• **HOW TO COMPLETE THIS TASK**
Print the line where "Switch to the Mappings tab" occurs and every line that follows it in the data below, ending with the last line, precisely as written.

-- INPUT DATA follows --

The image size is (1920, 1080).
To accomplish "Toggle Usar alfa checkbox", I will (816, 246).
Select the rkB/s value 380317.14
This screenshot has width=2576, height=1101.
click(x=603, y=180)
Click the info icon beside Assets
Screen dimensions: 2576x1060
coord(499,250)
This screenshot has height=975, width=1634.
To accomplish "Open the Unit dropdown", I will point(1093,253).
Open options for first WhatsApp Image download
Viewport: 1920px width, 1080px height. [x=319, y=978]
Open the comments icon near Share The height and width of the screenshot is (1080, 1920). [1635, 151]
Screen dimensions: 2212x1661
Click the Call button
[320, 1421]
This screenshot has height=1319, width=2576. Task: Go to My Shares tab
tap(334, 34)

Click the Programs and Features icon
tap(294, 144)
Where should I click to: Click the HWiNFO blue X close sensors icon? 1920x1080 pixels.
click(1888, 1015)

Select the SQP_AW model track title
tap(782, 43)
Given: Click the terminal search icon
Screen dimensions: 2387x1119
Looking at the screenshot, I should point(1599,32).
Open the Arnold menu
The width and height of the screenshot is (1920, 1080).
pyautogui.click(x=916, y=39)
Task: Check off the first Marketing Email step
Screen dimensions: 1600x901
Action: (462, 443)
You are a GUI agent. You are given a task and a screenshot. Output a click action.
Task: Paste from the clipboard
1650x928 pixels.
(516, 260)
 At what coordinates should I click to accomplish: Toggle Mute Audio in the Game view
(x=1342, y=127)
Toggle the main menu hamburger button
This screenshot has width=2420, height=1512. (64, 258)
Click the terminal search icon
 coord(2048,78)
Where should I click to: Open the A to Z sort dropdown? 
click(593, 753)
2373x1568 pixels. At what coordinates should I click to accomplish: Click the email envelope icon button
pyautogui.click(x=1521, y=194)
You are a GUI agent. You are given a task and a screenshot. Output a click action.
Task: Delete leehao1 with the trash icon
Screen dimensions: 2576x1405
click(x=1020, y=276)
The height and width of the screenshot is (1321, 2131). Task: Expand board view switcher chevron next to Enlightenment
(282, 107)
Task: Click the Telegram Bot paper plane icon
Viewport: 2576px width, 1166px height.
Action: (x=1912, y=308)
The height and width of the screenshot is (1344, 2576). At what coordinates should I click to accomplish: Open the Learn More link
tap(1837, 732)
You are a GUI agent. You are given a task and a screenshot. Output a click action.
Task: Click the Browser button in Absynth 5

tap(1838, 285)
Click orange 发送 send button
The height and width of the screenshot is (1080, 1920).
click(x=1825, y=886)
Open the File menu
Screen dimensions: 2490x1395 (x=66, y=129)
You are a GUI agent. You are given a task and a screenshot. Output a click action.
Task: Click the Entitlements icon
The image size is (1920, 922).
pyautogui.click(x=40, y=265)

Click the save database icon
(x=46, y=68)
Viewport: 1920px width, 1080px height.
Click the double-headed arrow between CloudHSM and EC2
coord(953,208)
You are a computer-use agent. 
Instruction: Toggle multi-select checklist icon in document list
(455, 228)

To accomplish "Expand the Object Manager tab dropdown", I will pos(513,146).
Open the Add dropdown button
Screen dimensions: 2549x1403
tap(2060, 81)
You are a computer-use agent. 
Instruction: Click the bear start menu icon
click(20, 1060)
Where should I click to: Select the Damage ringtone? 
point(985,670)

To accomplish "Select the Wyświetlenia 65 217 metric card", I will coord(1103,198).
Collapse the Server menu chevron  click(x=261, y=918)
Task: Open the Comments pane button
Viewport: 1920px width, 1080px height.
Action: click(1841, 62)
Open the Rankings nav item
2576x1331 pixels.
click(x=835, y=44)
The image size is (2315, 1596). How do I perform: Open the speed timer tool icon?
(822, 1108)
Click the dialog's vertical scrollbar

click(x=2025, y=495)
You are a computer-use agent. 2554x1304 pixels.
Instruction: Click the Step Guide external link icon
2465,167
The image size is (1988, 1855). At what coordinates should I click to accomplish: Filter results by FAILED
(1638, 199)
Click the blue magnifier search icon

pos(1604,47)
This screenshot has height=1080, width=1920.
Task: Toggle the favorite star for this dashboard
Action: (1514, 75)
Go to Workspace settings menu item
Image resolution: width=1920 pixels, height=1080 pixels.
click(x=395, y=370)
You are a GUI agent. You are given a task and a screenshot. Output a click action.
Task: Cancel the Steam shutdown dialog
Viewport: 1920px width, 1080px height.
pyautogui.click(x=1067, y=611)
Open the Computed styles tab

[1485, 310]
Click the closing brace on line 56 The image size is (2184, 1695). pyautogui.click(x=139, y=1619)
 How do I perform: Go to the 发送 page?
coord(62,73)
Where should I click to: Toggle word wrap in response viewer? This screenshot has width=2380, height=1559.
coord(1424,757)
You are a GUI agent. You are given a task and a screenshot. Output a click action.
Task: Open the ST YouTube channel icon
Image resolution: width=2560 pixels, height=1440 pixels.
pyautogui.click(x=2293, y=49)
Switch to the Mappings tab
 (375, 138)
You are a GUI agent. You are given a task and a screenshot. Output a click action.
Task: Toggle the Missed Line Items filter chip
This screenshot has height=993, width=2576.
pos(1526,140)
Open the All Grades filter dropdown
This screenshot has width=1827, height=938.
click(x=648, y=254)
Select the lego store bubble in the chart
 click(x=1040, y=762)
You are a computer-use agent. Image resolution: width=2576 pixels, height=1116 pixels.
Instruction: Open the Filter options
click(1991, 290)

-- INPUT DATA concluded --

• **EXERCISE RESPONSE**
Switch to the Mappings tab
 (375, 138)
You are a GUI agent. You are given a task and a screenshot. Output a click action.
Task: Toggle the Missed Line Items filter chip
This screenshot has height=993, width=2576.
pos(1526,140)
Open the All Grades filter dropdown
This screenshot has width=1827, height=938.
click(x=648, y=254)
Select the lego store bubble in the chart
 click(x=1040, y=762)
You are a computer-use agent. Image resolution: width=2576 pixels, height=1116 pixels.
Instruction: Open the Filter options
click(1991, 290)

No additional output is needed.